Tradition: The Caribana festival is one of the largest cultural celebrations in North America and began in the 1960s as one of the first Caribbean festivals held outside of the tropical region. It started as a way to share West Indian culture and traditions within the Canadian community. After months of preparation, the city welcomes thousands of masqueraders in colourful looks to make their way from Exhibition Place and along Lake Shore Boulevard. The grand finale happens on 1 August 2020, from 8.30am until 6pm. Make sure to book early because hotels fill up fast.
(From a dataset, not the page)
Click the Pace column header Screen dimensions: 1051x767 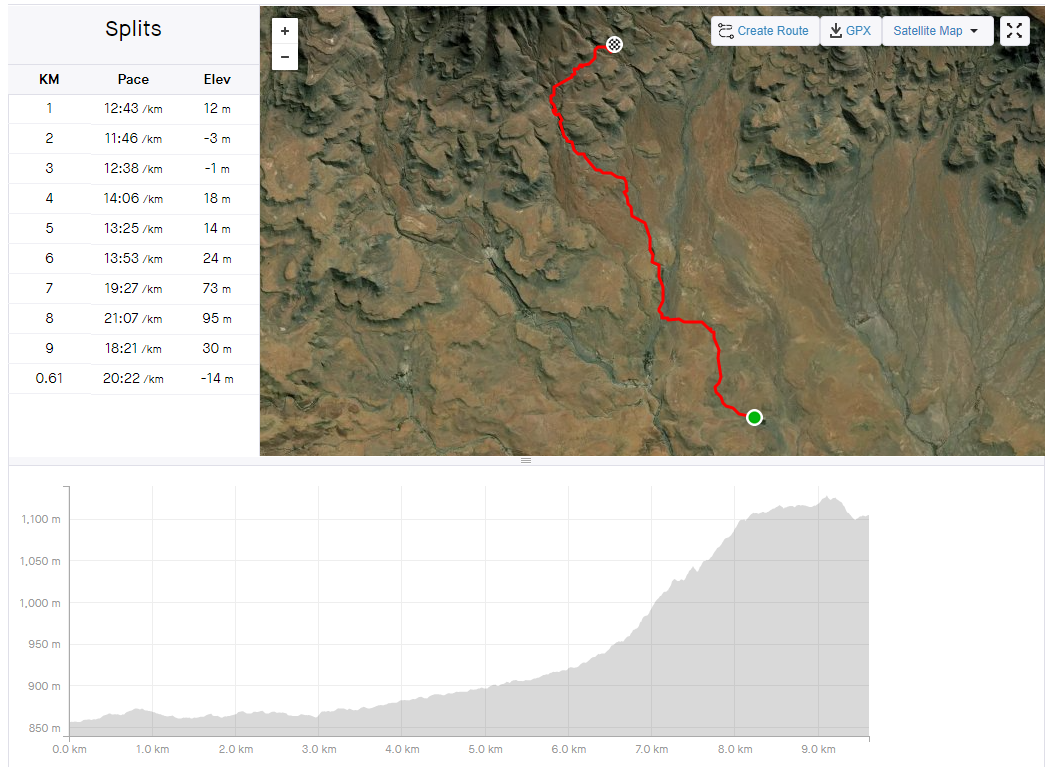click(133, 79)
Dress code: During the parade, you will see a difference in costumes due to position. Those performing at the front of the line typically wear larger feathers, jewels and headpieces. People who are mid-line usually wear more gems, go lighter on the feathers and have bigger attachments such as wings. The back of the procession tends to go lighter on embellishments, which means it’s an easier place to move around than the front line. To be a part of the Caribana parade, plan in advance: pick out a band and purchase the official costume online. If you’re watching from the sidelines, wear a colourful top and shorts or a dress that will help to keep you cool throughout the day.
Tradition: What originally began as an offshoot of the Trinidad Carnival in the late 1960s has exploded into London‘s biggest street party – and a pride point for Caribbean immigrants in the city to show off their native cultures. Spectators can either join in the fun or watch as elaborate floats and colourfully costumed performers wind their way through the streets in the parade, dance to the sound of steel bands and calypso music and visit the various food stalls along the route.
Dress code: To enjoy the festival to the fullest, attendees are encouraged to wear accessories that show their support such as whistles, colourful hats and statement jewellery. But the most important part is to pack and wear comfortable, flat, closed-toe shoes. By the end of the day, the streets will be filled with litter and you’ll have to be careful where you step.